Ebisu, que como o abandonado Hiruko chega do exterior e aporta na costa, é um Marebito clássico. Esta teoria não é sustentável em todos os seus pormenores na etnologia moderna, mas marcou de forma duradoura a investigação religiosa japonesa e situou Ebisu num contexto histórico mais amplo.

Joseph Kitagawa e Helen Hardacre retomaram a teoria Marebito em vários estudos e sublinharam o significado do “estranho” e do “trazido pelas ondas” na religiosidade japonesa. Nesta leitura, Ebisu não é apenas um deus da fortuna, mas também um símbolo da possibilidade da salvação vinda do exterior, uma concepção profundamente enraizada na história das religiões.

Construção de marca moderna e valor simbólico urbano

Uma particularidade da história religiosa de Ebisu é a intensa construção de marca na modernidade. A “Yebisu Beer” introduzida em Tóquio em 1890 (a grafia antiga com “Ye-” não foi modernizada) é um dos nomes de marca mais antigos do Japão.

A estação de Ebisu, o bairro de Ebisu e o Yebisu Garden Place transportam o nome do deus da fortuna e são exemplos da tensão produtiva entre a construção de marca comercial e a simbologia religiosa. Efeitos semelhantes observam-se em nomes de restaurantes e estabelecimentos comerciais (“Ebisuya”, “Ebisu-tei”), amplamente difundidos no Japão e que apostam na conotação positiva do nome.

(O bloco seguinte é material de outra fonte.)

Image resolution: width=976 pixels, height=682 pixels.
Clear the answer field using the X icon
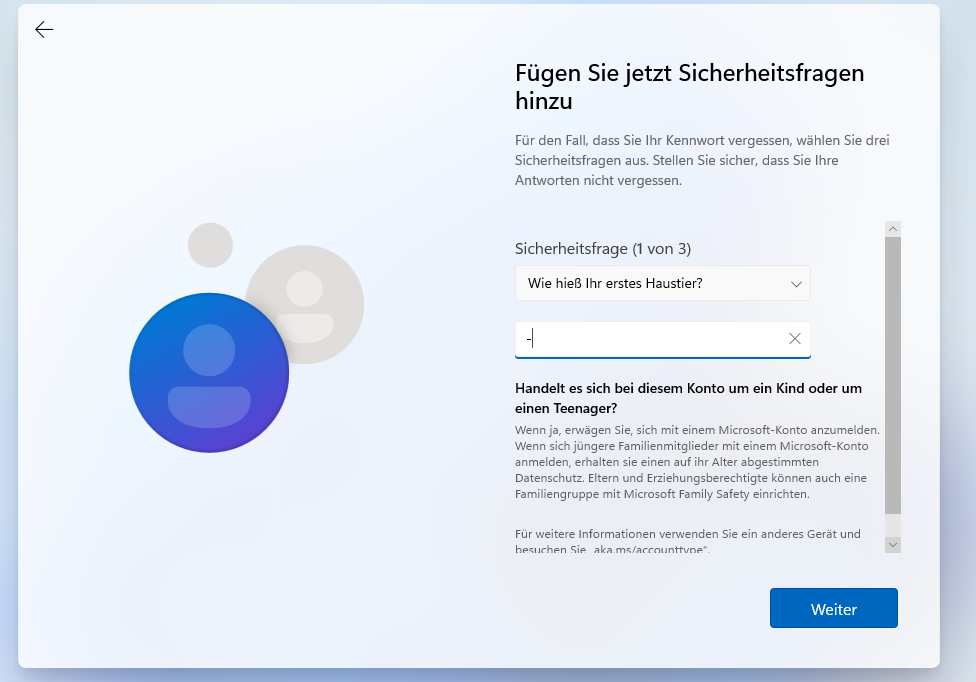point(795,339)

Na cultura popular contemporânea, Ebisu é uma figura recorrente em anime, manga e jogos. A bondade surda e amigável da iconografia tradicional é frequentemente citada de forma paródica ou irónica. Apesar da carga comercial e de entretenimento, o núcleo religioso do complexo de Ebisu mantém-se vivo, como demonstram as festas anuais de peregrinação em massa no Tōka-Ebisu.